Justice Sonia Sotomayor (an Obama liberal) sharply disagreed, pointing out that in the past, SCOTUS has always considered private entities liable to the Constitution if they take over a function for the state. SCOTUS even set a precedent for that in its 1988 West v. Atkins decision, Sotomayor argued.
“The Court in West unanimously held that a doctor hired to provide medical care to state prisoners was a state actor,” Sotomayor wrote, referencing the opinion of former Justice Antonin Scalia, a conservative. “Each State must provide medical care to prisoners, the Court explained, and when a State hires a private doctor to do that job, the doctor becomes a state actor, “‘clothed with the authority of state law.'” If a doctor hired by the State abuses his role, the harm is ’caused, in the sense relevant for state-action inquiry,’ by the State’s having incarcerated the prisoner and put his medical care in that doctor’s hands. The fact that the doctor was a private contractor, the Court emphasized, made no difference.”
So what does this mean for Big Tech? According to one lawyer, David Duncan with Zalkind, Duncan and Bernstein, social media platforms are not and never have been bound by the First Amendment, regardless of this SCOTUS decision.
“Anybody who thinks that Facebook is subject to the First Amendment is just wrong, they never have been,” Duncan told InsideSources. “[The Constitution] is very clearly addressed to state acton and state public forums, and Facebook never has been.”
Even though platforms like Facebook, Twitter and YouTube technically serve as public forums for speech, no government gave those platforms this responsibility, so in Duncan’s view, the “state actor” argument doesn’t apply.
“The debate is, is a private entity operating like a public utility, or [is it] managing a public space on behalf of the government,” Duncan said. “Where is the line in public/private kind of partnerships going to be drawn between what’s a state action and what’s not a state action? This is a case where I would say the dissent is correct, but we’re talking abut line-drawing. It’s really almost a question of how do you characterize these things.”
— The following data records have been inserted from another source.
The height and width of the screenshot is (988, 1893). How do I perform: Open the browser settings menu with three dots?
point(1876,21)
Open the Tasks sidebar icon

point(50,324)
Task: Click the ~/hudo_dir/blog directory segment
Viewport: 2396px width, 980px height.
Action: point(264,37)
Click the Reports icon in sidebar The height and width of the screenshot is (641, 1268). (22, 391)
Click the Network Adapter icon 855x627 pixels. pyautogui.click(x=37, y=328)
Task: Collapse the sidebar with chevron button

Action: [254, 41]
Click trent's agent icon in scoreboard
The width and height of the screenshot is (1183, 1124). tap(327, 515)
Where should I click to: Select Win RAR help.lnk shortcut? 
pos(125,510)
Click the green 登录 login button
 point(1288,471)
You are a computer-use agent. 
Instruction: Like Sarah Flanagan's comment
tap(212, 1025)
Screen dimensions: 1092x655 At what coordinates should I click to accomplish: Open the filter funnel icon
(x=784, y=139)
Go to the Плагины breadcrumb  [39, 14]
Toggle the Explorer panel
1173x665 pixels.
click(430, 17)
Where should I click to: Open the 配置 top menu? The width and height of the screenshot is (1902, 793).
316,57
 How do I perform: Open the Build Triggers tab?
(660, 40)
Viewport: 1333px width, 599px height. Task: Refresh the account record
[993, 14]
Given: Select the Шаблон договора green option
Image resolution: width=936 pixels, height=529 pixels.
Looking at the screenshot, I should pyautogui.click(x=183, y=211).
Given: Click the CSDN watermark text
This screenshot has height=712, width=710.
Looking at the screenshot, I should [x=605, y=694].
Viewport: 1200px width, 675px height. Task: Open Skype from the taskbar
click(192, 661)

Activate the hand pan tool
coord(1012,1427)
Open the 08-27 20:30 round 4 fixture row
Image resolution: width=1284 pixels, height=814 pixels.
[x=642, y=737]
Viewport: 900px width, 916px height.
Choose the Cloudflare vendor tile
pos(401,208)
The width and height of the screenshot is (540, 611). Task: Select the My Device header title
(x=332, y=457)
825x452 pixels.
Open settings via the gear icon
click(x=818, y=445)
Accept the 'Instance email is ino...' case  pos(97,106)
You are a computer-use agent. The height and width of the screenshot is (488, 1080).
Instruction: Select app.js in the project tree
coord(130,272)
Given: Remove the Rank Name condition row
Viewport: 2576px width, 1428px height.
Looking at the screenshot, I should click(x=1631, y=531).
Silicon Valley seemed heavily invested in SCOTUS’ decision. The Internet Association — a lobbying group of which Amazon, Google, Facebook and Twitter are members — filed an amicus brief in December 2018 encouraging “this Court to limit its decision to the unique facts of this case so that its decision does not unintentionally disrupt the modern, innovative internet.”
Later in the brief, the Internet Association added, “this Court should make clear that private property will be deemed a public forum, and the regulation of private property will be deemed a ‘public function,’ only in extraordinary circumstances,” suggesting Big Tech companies worry about setting a precedent that would bind them to the First Amendment when moderating content on their platforms.
The Electronic Frontier Foundation, a Silicon-Valley-based think tank, also filed an amicus brief in December 2018 and also called on SCOTUS to “rule narrowly, and with an eye toward the application of its ruling in other contexts,” specifically referencing internet companies.